Using FFmpeg as an Animation Conversion Command Line Tool

Editing maps and doing data analysis, that’s my thing! But when it comes to video editing, I’m a bit out of my league. In addition to that, I have no expensive software that will make things look cool and fun. Or at least I thought I didn’t.

FFmpeg is “a complete, cross-platform solution to record, convert and stream audio and video.” You can download it here. This tool is limitless when it comes to production.

So, working with the time series images that I created from the precipitation data and working with FFmpeg, I was able to create an animation!

You’ll be working in command line window so you need to know where that lives. For me and my Windows 10 computer, it lives here … “C:\Windows\WinSxS\amd64_microsoft-windows-explorer-shortcuts_31bf3856ad364e35_10.0.10586.0_none_443d824ebb4341e2\01 – Command Prompt.lnk” but it may be easier just hitting the windows start button and typing command prompt.

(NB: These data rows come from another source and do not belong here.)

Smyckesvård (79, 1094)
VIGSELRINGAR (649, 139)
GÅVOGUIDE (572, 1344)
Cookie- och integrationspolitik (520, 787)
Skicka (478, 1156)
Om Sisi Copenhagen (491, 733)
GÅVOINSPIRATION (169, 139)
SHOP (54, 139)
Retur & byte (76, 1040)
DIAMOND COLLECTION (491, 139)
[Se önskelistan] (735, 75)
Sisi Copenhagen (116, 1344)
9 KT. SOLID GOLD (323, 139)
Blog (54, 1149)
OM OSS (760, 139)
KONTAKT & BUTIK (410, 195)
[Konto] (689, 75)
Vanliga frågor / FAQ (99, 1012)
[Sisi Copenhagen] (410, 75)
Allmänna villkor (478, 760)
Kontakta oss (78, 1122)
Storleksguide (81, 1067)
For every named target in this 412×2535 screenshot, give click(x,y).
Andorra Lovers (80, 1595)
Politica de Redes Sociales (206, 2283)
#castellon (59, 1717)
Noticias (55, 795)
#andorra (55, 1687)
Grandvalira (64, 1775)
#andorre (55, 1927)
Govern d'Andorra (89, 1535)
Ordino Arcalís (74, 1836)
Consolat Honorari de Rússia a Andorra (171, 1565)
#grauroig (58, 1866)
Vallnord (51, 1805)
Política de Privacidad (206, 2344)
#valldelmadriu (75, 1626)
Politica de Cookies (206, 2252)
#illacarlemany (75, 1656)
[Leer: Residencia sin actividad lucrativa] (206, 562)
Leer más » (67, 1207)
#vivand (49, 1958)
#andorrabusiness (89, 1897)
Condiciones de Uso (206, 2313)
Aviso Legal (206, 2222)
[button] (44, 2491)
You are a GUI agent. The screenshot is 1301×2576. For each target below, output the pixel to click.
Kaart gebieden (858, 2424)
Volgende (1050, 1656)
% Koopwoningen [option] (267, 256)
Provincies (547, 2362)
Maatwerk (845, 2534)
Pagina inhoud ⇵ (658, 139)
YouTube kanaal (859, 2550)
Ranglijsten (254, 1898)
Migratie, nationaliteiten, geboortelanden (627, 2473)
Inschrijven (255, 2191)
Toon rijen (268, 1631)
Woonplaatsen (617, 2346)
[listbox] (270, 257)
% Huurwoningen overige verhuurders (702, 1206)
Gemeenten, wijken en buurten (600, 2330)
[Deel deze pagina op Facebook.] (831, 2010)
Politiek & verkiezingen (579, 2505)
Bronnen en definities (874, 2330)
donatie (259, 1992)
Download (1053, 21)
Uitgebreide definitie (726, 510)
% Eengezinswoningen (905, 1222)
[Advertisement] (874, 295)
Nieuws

ffmpeg -framerate 24 -i Rplot_%04d.png output.mp4

My images were named Rplot_0001.png. If your image was named img_001.jpeg you would refer to your image as img%03d.jpeg. That took me a few minutes to figure out but after I hit enter, I had a time series precipitation video. I wasn’t very specific in my frame rate but you can be. I received a lot of help from this FFmpeg wiki.